February 2022 Newsletter
/Congrats to the Bride and Groom!
We’re so grateful to have seen no shortage of projects coming through the studio this month! In between painstakingly separating files for screen printing, color matching, and getting stationery projects out the door, owner and founder, Ingrid Schindall, has been putting final touches on her own wedding; set for this coming Tuesday, the 22nd! Naturally, Ingrid designed and printed her own stunning and playfully colorful Key Largo-inspired wedding suite - sure to make a splash on the Nocturnal Press Instagram and website very soon.
The IS Projects team wants to wish Ingrid and Johnny Zhang, IS Project’s go-to photographer and videographer extraordinaire, the best on this new exciting chapter of their lives. Johnny has been diligently working behind the scenes for years now, filming our virtual workshops and virtual gallery tours at the height of the pandemic, documenting Ingrid’s independent projects, and leveling up our website and marketing photos. Expect to see many more collaborations between these two over the coming years!
With that said, we will be closed Tuesday, February 22nd and Wednesday February 23rd and will resume normal hours the 24th.

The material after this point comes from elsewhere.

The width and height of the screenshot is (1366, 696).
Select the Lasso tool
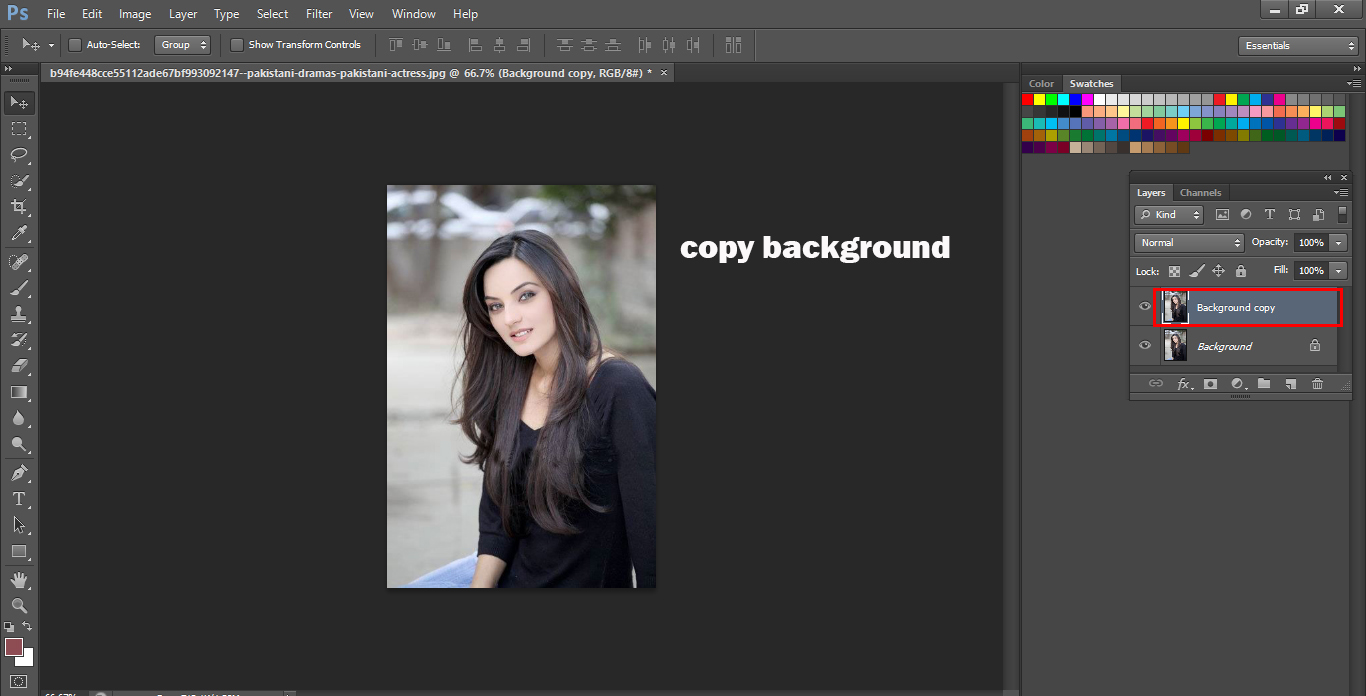point(19,155)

As our big move approaches, we cannot take on any more book or screenprinting projects until we get settled. We still have limited availability for letterpress projects and assisted studio time so be sure to reach out with those inquires as soon as possible.

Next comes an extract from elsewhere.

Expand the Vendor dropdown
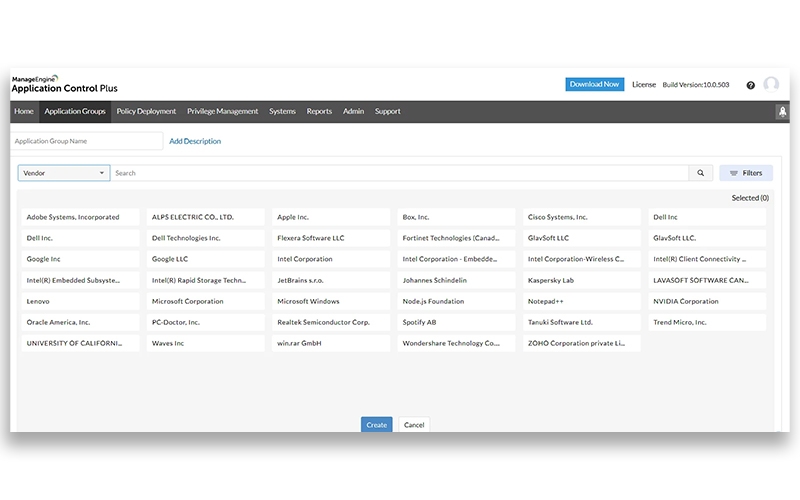Viewport: 800px width, 500px height. tap(64, 173)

It’s hard to believe we only have another month of classes at this address! Check out our class discount and offerings below.
IN THE GALLERY
Lexicon of Longing by Golnar Adili
On View Until March 1, 2022
Closing Reception: Feb 26th, 6-10pm
Lexicon of Longing is a solo exhibition of artists' books and prints by Golnar Adili which grapple with deconstructing and reconstructing past traumas. Born in Virginia to activist parents fighting against the shah, Adili’s family migrated to Iran in the wake of the revolution. Growing up in post-1979 Tehran, in the face of seismic geopolitical shifts, Adili experienced uprooting and disconnection. Only two years after their resettlement in Iran, Iraq’s sudden attack on Iran tightened the Islamic Republic’s grip on any political opposition, catalyzing Adili’s father’s eventual escape back to the United States. Adili’s father was never able to return. This separation split Adili’s family for many years, ending only when she moved to the states to attend college. In her work, Adili is compelled to decode the ways in which these events have marked her.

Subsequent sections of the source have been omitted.